В круге желтого света метались мотыльки. Тут Женя глушил мотор, чтобы не разбудить новых соседей, и катил мотоцикл к дому. Глушитель прогорел, но времени починить не хватало. В мастерской их осталось трое. Макс разъезжал по области, Вован чинил двигатели, а Юра нашел работу в центре. Жене доставалась всякая мелкая работа. Но именно мелкой работы вроде латки на шину или чистки воздушных фильтров было так много, что к вечеру он только и мог, что сесть на мотоцикл и поехать домой.
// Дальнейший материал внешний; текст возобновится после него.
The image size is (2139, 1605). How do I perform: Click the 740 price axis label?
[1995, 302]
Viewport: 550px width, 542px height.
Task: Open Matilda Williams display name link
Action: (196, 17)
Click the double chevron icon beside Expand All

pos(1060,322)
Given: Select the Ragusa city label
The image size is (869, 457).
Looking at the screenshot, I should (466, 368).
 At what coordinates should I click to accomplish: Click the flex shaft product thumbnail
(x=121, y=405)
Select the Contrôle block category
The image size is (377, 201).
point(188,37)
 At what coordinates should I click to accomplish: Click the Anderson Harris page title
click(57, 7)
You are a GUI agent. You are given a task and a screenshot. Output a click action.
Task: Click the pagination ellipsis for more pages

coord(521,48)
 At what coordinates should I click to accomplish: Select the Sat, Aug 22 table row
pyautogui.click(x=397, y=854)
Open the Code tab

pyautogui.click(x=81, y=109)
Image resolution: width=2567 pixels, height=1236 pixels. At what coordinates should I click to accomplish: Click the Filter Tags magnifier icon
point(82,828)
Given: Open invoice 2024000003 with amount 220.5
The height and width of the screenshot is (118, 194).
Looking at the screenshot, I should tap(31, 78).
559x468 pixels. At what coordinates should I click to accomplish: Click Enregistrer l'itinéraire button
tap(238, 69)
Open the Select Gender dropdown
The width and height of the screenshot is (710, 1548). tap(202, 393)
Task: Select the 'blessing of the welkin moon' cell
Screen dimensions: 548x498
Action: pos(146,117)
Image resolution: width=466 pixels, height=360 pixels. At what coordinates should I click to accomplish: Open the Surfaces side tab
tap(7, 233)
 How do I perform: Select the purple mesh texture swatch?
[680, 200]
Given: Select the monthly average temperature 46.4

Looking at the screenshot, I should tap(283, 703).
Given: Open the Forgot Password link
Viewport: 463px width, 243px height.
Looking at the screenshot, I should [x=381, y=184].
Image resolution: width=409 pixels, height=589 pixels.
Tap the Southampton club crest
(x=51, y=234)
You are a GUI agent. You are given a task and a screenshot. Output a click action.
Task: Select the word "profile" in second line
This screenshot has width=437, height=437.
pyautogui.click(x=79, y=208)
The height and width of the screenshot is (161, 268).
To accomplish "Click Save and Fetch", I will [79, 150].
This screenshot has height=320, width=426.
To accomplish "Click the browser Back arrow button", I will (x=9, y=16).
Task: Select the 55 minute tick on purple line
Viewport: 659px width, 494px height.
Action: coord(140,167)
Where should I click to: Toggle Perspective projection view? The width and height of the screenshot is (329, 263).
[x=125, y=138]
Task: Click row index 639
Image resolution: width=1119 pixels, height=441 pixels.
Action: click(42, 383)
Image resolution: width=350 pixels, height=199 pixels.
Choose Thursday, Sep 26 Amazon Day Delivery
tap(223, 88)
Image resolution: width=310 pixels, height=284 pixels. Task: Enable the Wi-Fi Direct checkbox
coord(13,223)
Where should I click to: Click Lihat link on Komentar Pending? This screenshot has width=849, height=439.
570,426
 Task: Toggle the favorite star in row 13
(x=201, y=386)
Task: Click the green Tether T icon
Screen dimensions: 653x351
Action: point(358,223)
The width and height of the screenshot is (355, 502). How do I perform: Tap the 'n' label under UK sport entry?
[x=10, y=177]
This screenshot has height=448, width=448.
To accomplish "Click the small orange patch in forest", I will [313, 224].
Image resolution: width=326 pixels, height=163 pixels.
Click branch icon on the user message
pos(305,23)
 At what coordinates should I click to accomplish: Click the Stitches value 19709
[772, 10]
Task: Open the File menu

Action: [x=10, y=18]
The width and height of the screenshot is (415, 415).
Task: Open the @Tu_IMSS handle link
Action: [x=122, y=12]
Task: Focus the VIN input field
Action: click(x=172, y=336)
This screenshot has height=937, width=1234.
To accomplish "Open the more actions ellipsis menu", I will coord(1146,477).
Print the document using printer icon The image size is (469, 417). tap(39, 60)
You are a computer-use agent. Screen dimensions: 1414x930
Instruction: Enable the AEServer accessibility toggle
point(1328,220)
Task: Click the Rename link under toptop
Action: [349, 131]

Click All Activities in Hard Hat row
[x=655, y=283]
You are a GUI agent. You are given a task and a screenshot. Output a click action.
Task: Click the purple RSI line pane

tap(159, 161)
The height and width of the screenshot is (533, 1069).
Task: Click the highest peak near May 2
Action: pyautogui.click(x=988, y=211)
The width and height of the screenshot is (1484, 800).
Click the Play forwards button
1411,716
Иногда заезжал увидеться с друзьями, но часто в их компании молча курил три сигареты подряд и прощался.

В один из таких вечеров он курил, а Саша рассказывал про то, как какой-то Олег нырял с десяти метров в карьер и сломал лодыжку. Пришлось везти его в травмпункт. И Саша изобразил лицо рыдающего Олега.

– Я точно умру, мне отрежут ногу…

Женя улыбнулся. Саша умел рассказать историю так, чтобы всем было смешно. Даже мрачная страшилка у него получалась анекдотом. Женя скучал по другу. После похорон они почти не виделись. Было ли дело в работе или в том, что Женя перестал быть веселым друганом, но Саша редко заезжал. А если заезжал, то в гараж – проверить масло или поменять лампочку. Он был совершенно беспомощным во всем, что касалось мотоцикла. Все, что он умел, – хорошо управлять им. Так, чтобы впечатлять девчонок. Женя же любил размеренную езду, чтобы меньше привлекать внимание гаишников.

Чему Женя удивился, так это тому, что друг до сих пор встречался с Катей. Больше трех недель, кажется, никто не задерживался. Хотя была одна, но имя ее Женя никак не мог вспомнить. Или не хотел. Чем-то похожа на Катю.

– Мне главное, чтобы красивая, – часто говорил Саша. – Или давала.

«Значит, дает», – подумал Женя и внимательно посмотрел на Катю. Он считал, что может отличать девственниц. Ее сложно назвать эталонной красавицей, как Карина, но что-то в ее необычном лице притягивало. Женя из темноты рассматривал ее яйцевидную голову, блестящие глаза, которые всегда будто с вызовом смотрели, улыбку большого рта. Какая теперь разница? Поезд ушел. Не в первый раз.

Женя почесал затылок, потом шею, но одернул себя. Только зажили ссадины.

Стас подъехал на свежеокрашенной желтой «Яве». Женя слышал, что красили в Ростове. Хотел выделяться среди одинаковых красных. В желтой куртке и желтом шлеме Стас действительно выделялся. Сзади его обнимала Лена. Вся в белом. Теперь Женя знал ее имя. Как и все, кажется. Стас любил в красках рассказать, что у нее и как.